このアプローチを採用したツールとプラットフォーム:
Checksum

AIによるアプローチの強化:
AIを搭載したアナリティクスツールやオブザーバビリティ(可観測性)ツールは、膨大な量のユーザーデータから選りすぐったデータを使って主要なユーザーフローを自動的に特定し、潜在的な問題にフラグを立てることができます。チームはこれを使って、ユーザー体験に最も影響のある領域について、テスト作成の優先順位をつけることができます。

メリットとデメリット:
このアプローチのメリットは、実際のユーザー行動に焦点を当てている点です。テストが実世界での使用パターンを反映しているかどうかを確かめ、他のテスト方法では浮き彫りにならない問題を発見することができます。しかし、すべてのエッジケースをカバーすることは不可能で、さらに、ユーザーにリリース前の新機能をテストする場合には、テスト作成についての十分なデータがないので、さほど効果的ではありません。また、技術やセキュリティ、コンプライアンスなどによる制約から、本番環境においてユーザーデータをいつでも取得できるわけではないことも課題です。

あなたのチームに適したアプローチであるか:
実際のユーザー行動を観察することは、どのようなテスト戦略にとっても貴重な要素ですが、それだけを唯一の戦略要素とするのではなく、他のテスト作成要素を補強するために使うことが理想的です。これは、既存のテストカバレッジの問題特定にとても効果的なアプローチです。問題の特定ができたら、mablのようなツールを使用して対応することができ、シームレスなユーザー体験の保証と信頼性の高いスケーラブルなテストの作成が可能になります。

AIを活用したテストの未来を受け入れる

ソフトウェア品質の未来は、テスト分野におけるAIの継続的進歩と密接に絡み合っています。現在、さまざまなAIを搭載したテスト作成ツールが存在し、チーム独自のニーズや課題に合わせてテスト戦略をカスタマイズできる多様なツールキットが用意されています。ユーザーの行動を記録するといったシンプルなタスクから、自然言語による記述や正確なスクリプト作成といったより複雑なタスクまで、作成やメンテナンス、実行などのあらゆるテストのプロセスをAIが変えています。

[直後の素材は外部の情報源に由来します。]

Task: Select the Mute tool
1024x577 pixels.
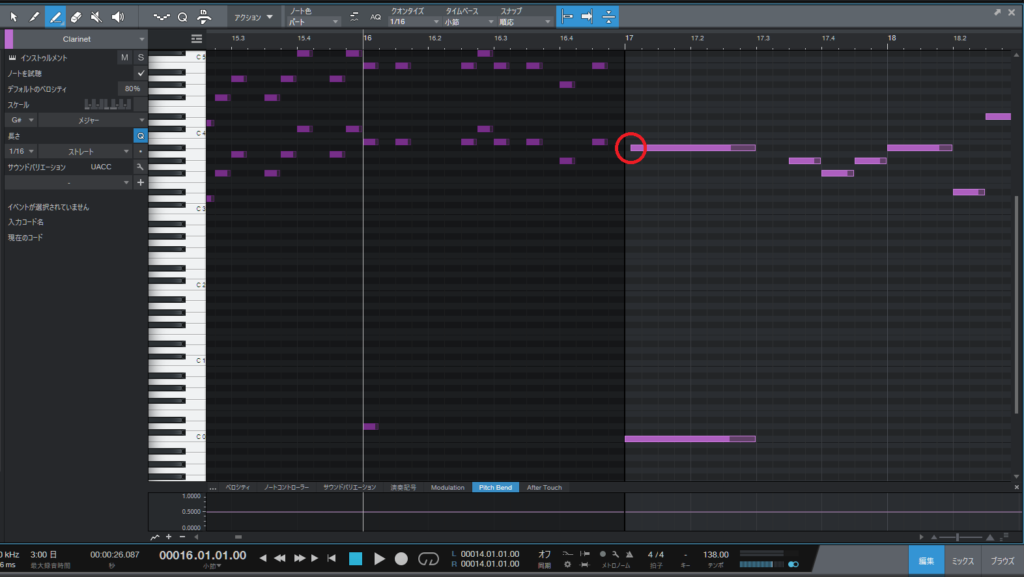Action: (x=97, y=17)
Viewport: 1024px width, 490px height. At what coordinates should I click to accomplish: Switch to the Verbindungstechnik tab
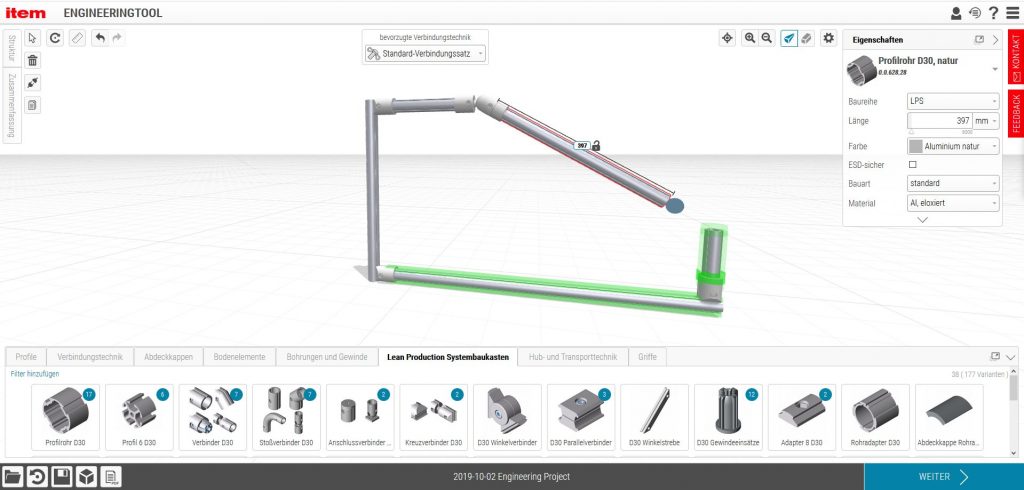coord(90,356)
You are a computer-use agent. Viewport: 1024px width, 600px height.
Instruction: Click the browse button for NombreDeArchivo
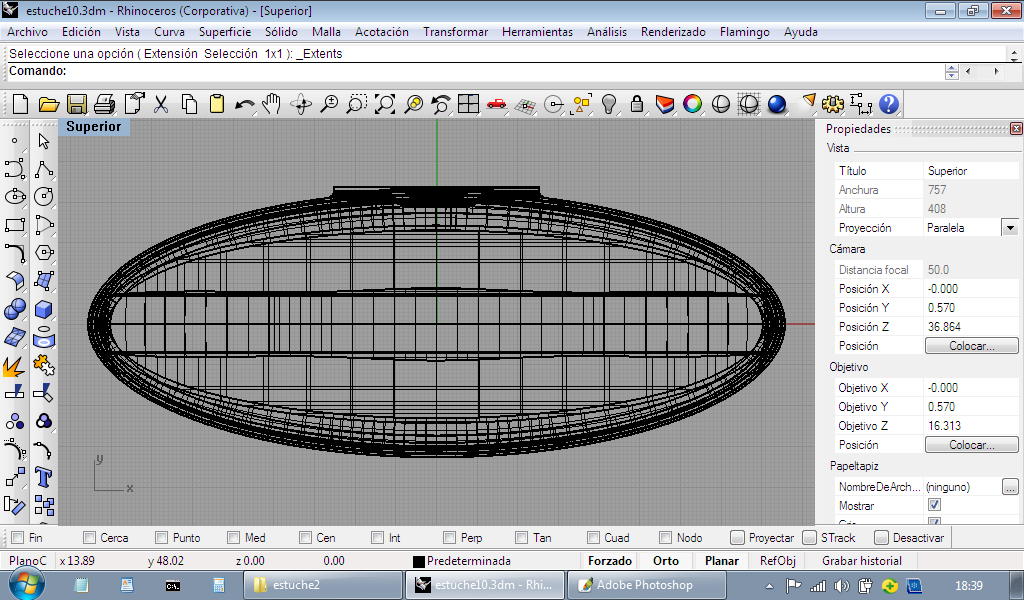pos(1010,487)
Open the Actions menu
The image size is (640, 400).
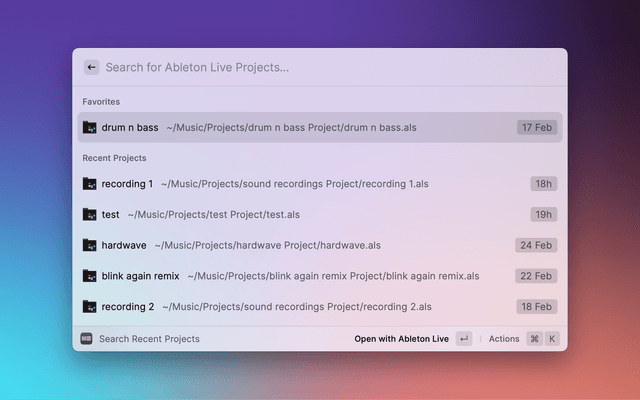click(x=504, y=339)
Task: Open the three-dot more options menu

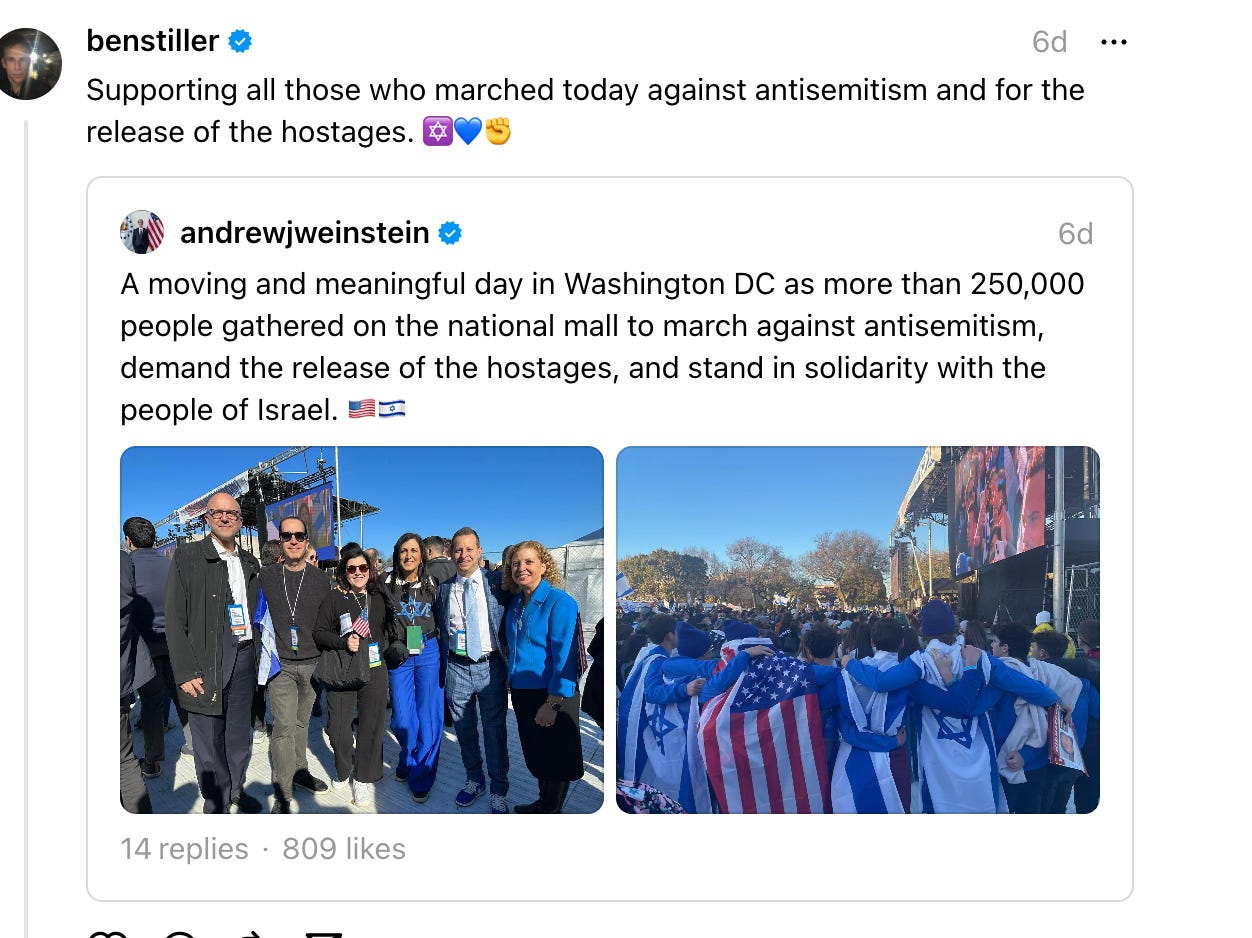Action: 1113,42
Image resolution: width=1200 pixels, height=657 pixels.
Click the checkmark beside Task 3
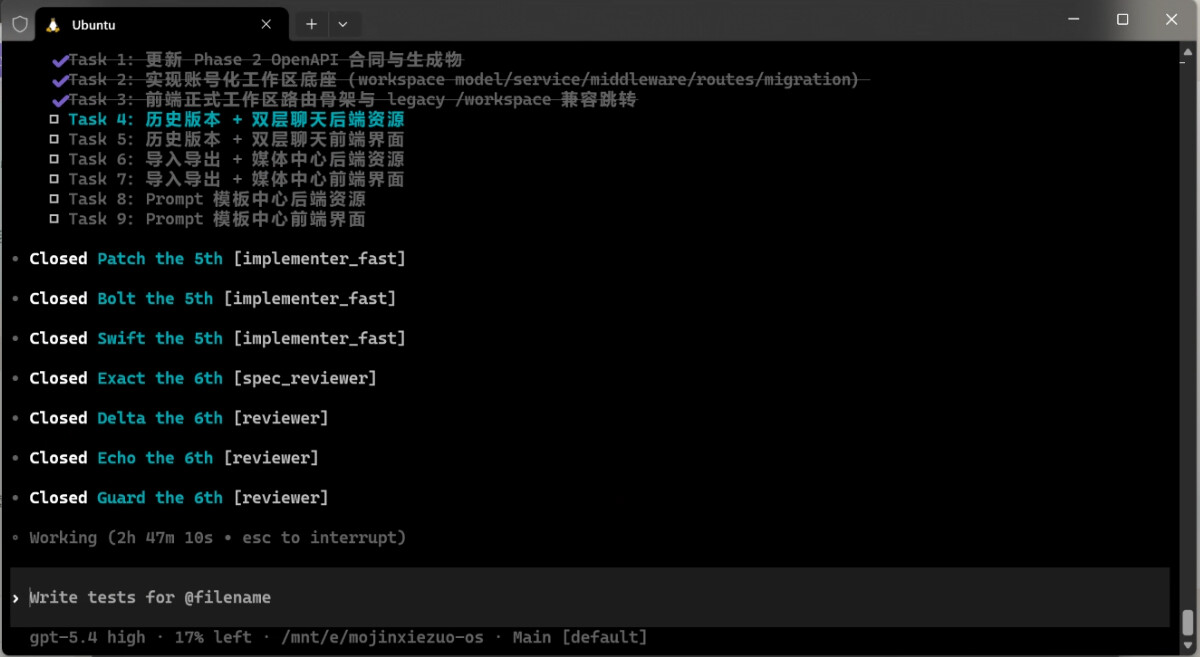(59, 100)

どんなチームでも高品質なソフトウェアを自信をもって迅速に提供できるようになる未来…これがmablのビジョンです。AIを活用したテスト自動化のリーダーとして、最もインテリジェントで効率的かつユーザーフレンドリーなツールを提供するために常に革新的な取り組みを続けています。AIの活用が、新たなレベルの品質、開発サイクルの加速化、ユーザー体験の向上につながると信じています。